• [EXTRAIT DU DOCUMENT]:
__________________________________________________

J'ai 2 autres gros hdd externe de 3T et 4T (Storeva 3,5'') avec leur interrupteur propre qui me servent de double back-up. Ils sont donc tout le temps branchés à mon iMac en USB mais toujours éteint sauf quand je veux faire une back-up.
Sinon j'ai 2 autres HDD de 2T de 2,5'' qui sont toujours reliés à mon iMac, pour celui qui ne dispose pas d'un interrupteur lui n'est pas toujours relié uniquement quand j'an ai besoin pour stocker des fichiers temporaires en générale ou que je vais devoir transporter avec moi.
Et pour finir j'ai un second SSD X5 clone de mon disque de travail en secours.
Ce qui fait que tous mes DD restent branchés à mon iMac (sauf celui qui n'a pas d'interrupteur) et quand j'ai besoin d'intervenir sur un DD je l'allume avec son interrupteur propre. Je le laisse toujours allumé mais si j'en ai plus besoin au cours de ma journée alors j'éjecte du bureau et l'était au niveau de son interrupteur propre.
Pour le DD 2T sans boutin interrupteur propre une fois chargé ou déchargé ce que je voulais faire avec je l'éjecte du bureau et le débranche du HUB USB-C (où est aussi connecté mon imprimante) sur lequel je le branche en façade de mon iMac.
Une fois ma journée fini j'éteint mon iMac avec tout ce qui est encore connecté puis je ferme les intéreupeurs de mon DD branché dessus. Et comme j'ai une multiprise parafoudre/ethernet où tout est branché dessus j'appuis avec mon gros orteil sur le bouton de la multiprise pour tout mette hors circuit.
Halalala... les habitudes... ça la vie dure.

__________________________________________________

(Données de position des mots et des éléments)
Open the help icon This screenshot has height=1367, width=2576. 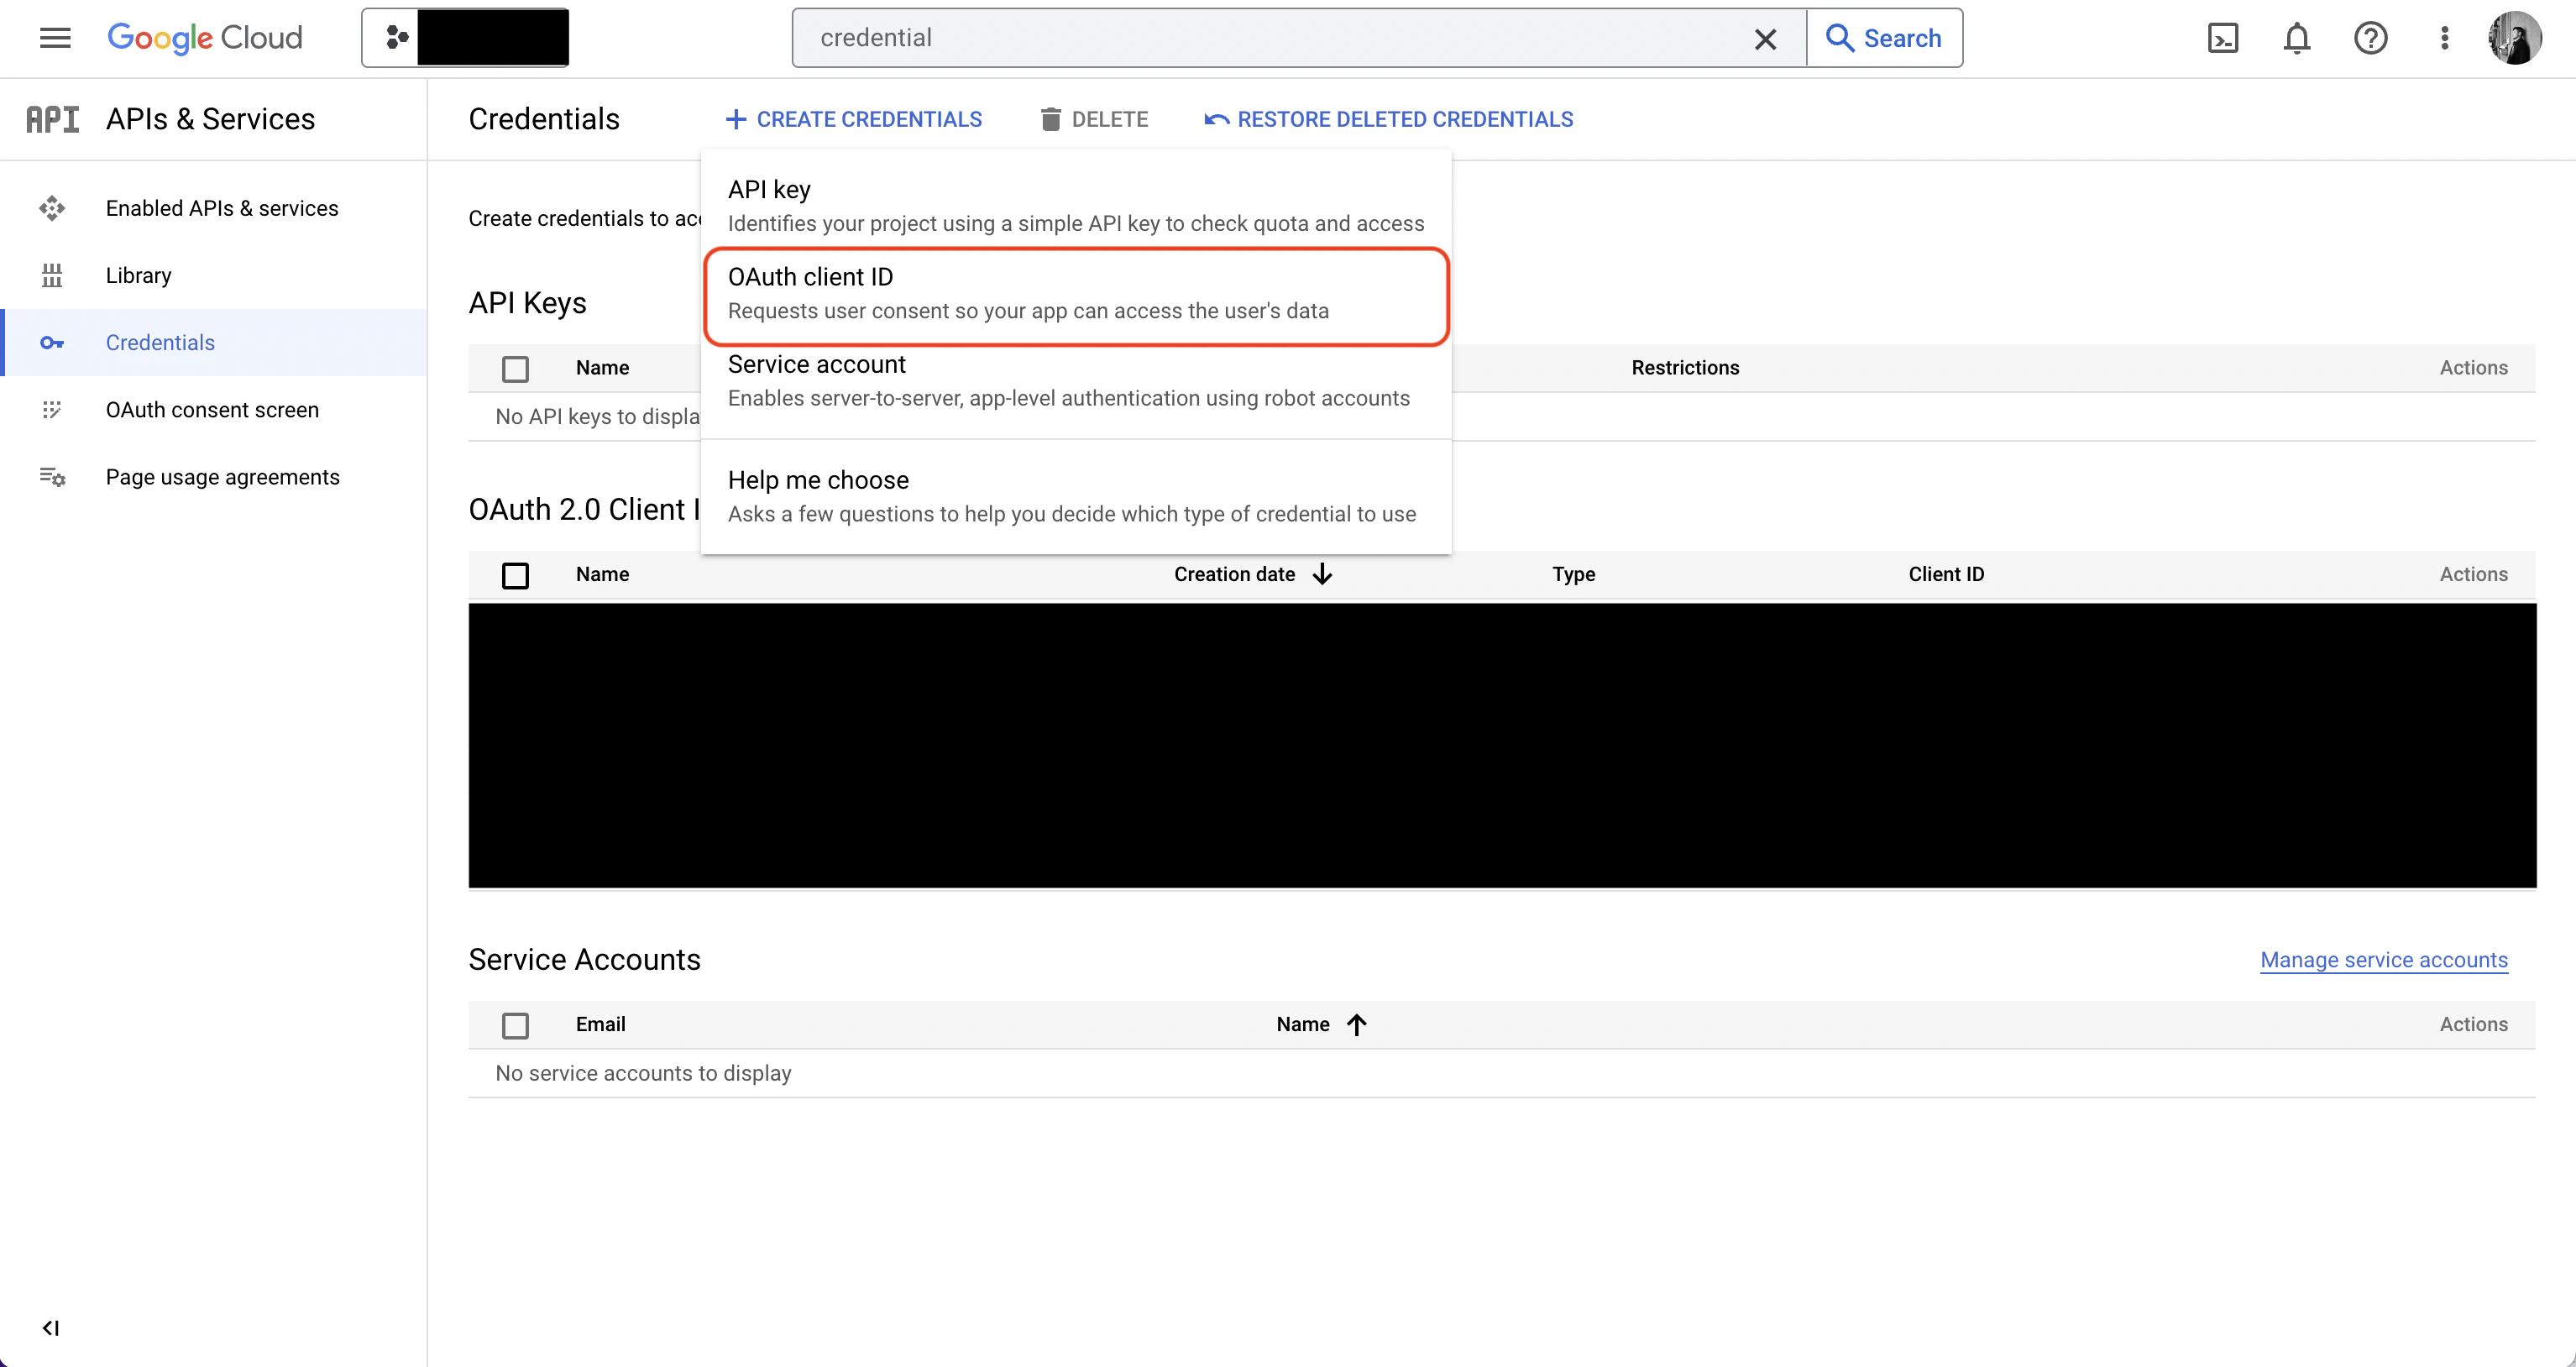(2371, 37)
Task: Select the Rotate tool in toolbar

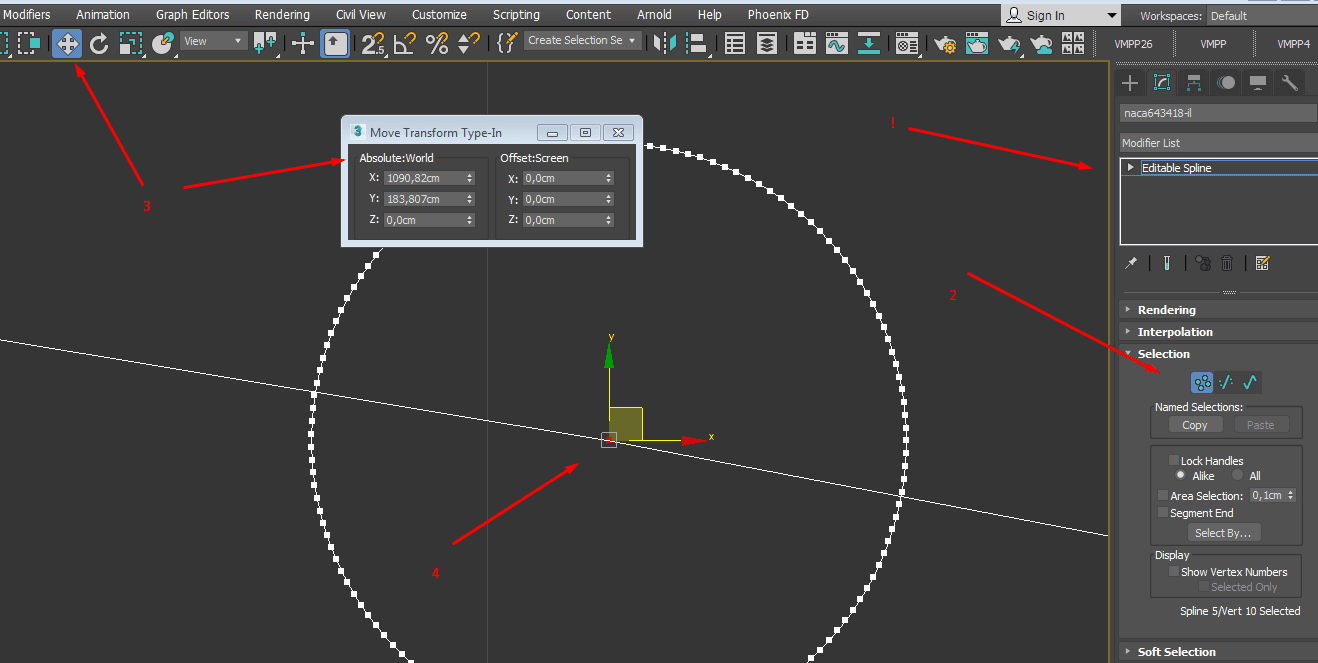Action: (x=99, y=43)
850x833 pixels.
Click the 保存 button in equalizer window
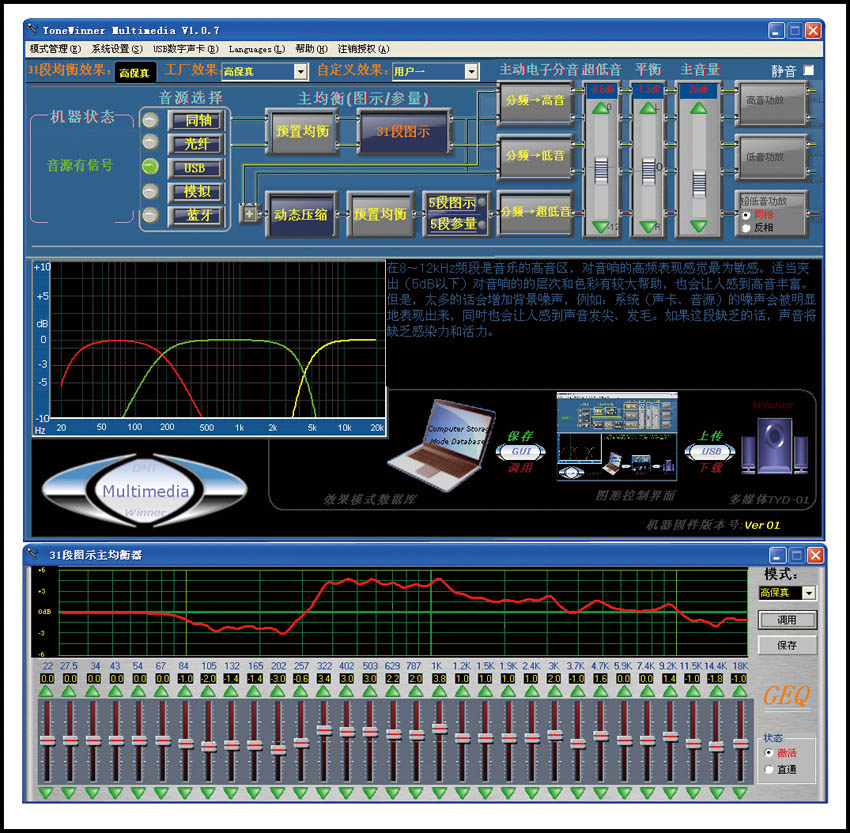pyautogui.click(x=787, y=645)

__________________________________________________

• [TÂCHES À RÉALISER]:
[1] Relevez tous les appareils mentionnés dans le texte sur les disques durs qui ne sont pas eux-mêmes des disques de stockage.
[2] Prolongez le texte sur les disques durs en reprenant juste après sa dernière phrase.

• [RÉPONSES AUX TÂCHES]:
[1]
- l'iMac
- le hub USB-C
- l'imprimante
- la multiprise parafoudre/ethernet

[2]
Sinon pour branchement alimentation portable et iDevice je débranche toujours au niveau du transfo et jamais au niveau de la connexion de l'appareil. Combien de fois tu peux voir une petite étincelle suivant chez qui tu vas où le système électrique (et même sans d'ailleurs) n'est pas bien isolé. Idem dans la voiture je commence toujours par brancher le câble à l'appareil et ensuite je le branche dans l'allume cigare (et oui j'ai des machines préhistoriques).

Pour l'anecdote, pour recharger mes batteries de tondeuse je faisais le fénéant. Le sabot de charge était toujours branché à la prise, et je rentrais le chargeur dans le sabot de recharger (au lieu d'emboîter le chargeur dans le sabot de recharge et ensuite la brancher au courant), et j'ai constaté à un moment d'une des lames qui venait s'embrancher dans la sabot de recharge (la première lame) était complètement bouffée/crâmée à force de se prendre des grands coups de jus (puisque je le rentrais toujours par la main droite donc un peu de biais).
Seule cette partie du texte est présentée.